I poveri però non possono vivere di odio e di ribellione.Non possono vivere neppure di disonestà, di menzogna. La vita li costringe sì a dissimulare, a mentire, a rubare, ad ingannare, a fare la commedia, a fare finta. Ma essi ne soffrono, ne soffrono terribilmente. Si sentono vuoti, umiliati, allora si volgono verso la Chiesa. Non possiamo non essere attenti alla richiesta dei miseri: «liberaci dal male». Questo male distrugge i poveri, li sprofonda nell’angoscia, indurisce il loro cuore, li rinchiude in se stessi, li fa bestemmiare. Quante bestemmie devono a noi, perché non sono stati ascoltati! Incontrando i poveri che Gesù Cristo incontrava, avendo gli stessi problemi di quelli che andavano da lui e lo pressavano da tutte le parti, noi non possiamo accettare che degli uomini vivano nel peccato. Non possiamo accettarlo, tanto più che Cristo non l’ha accettato, lui che tutto ha assunto dell’uomo, tranne il peccato.
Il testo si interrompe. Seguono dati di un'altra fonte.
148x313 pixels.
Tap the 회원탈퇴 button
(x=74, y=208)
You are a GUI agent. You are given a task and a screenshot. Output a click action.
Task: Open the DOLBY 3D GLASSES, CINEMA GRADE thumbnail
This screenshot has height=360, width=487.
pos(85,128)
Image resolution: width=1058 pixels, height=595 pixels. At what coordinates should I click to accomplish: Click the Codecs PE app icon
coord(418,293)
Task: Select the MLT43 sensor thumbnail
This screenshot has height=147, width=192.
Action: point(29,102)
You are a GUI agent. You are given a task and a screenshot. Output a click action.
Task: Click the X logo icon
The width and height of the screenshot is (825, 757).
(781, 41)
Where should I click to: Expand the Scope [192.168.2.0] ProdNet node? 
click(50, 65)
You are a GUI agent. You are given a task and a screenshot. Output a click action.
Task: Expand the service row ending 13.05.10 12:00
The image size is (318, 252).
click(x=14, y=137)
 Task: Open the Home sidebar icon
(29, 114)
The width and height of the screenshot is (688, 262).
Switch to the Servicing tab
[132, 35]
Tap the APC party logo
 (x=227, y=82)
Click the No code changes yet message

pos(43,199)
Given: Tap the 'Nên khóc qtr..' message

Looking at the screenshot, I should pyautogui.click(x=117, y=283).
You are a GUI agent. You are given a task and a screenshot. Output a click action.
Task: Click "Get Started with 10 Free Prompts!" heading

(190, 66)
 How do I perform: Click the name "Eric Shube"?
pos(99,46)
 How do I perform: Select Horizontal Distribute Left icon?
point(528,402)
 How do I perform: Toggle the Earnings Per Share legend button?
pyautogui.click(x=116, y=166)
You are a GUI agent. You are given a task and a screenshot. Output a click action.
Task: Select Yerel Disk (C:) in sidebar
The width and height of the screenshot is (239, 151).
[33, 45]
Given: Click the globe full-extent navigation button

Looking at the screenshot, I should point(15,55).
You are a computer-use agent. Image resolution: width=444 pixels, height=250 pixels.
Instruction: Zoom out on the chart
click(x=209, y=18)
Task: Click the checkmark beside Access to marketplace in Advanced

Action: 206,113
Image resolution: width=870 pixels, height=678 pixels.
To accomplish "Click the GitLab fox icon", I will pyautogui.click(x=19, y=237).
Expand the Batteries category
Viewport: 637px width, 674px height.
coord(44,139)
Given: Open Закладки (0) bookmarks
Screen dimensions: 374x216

Si scopre, in questa meditazione di padre Joseph il legame profondo tra miseria e misericordia. Tale misericordia è probabilmente il bisogno essenziale, l'attesa la più profonda dei poveri. Ne hanno bisogno come del pane, del cibo, dell'alloggio. Concluderò riprendendo le parole di un ragazzo povero, che alla fine di un campo estivo al quale aveva preso parte, dice al sacerdote che accompagnava questo gruppo di ragazzi: «padre, ho capito che cosa è la misericordia! La misericordia, dice in francese, è Dio che “lance des cordes vers notre misère”, è Dio che lancia delle corde verso la nostra miseria. Quando mi è stato raccontato quest'episodio mi sono tornate in mente le parole del Signore Gesù: «Ti benedico, o Padre, Signore del cielo e della terra, perché hai tenuto nascoste queste cose ai sapienti e agli intelligenti e le hai rivelate ai piccoli».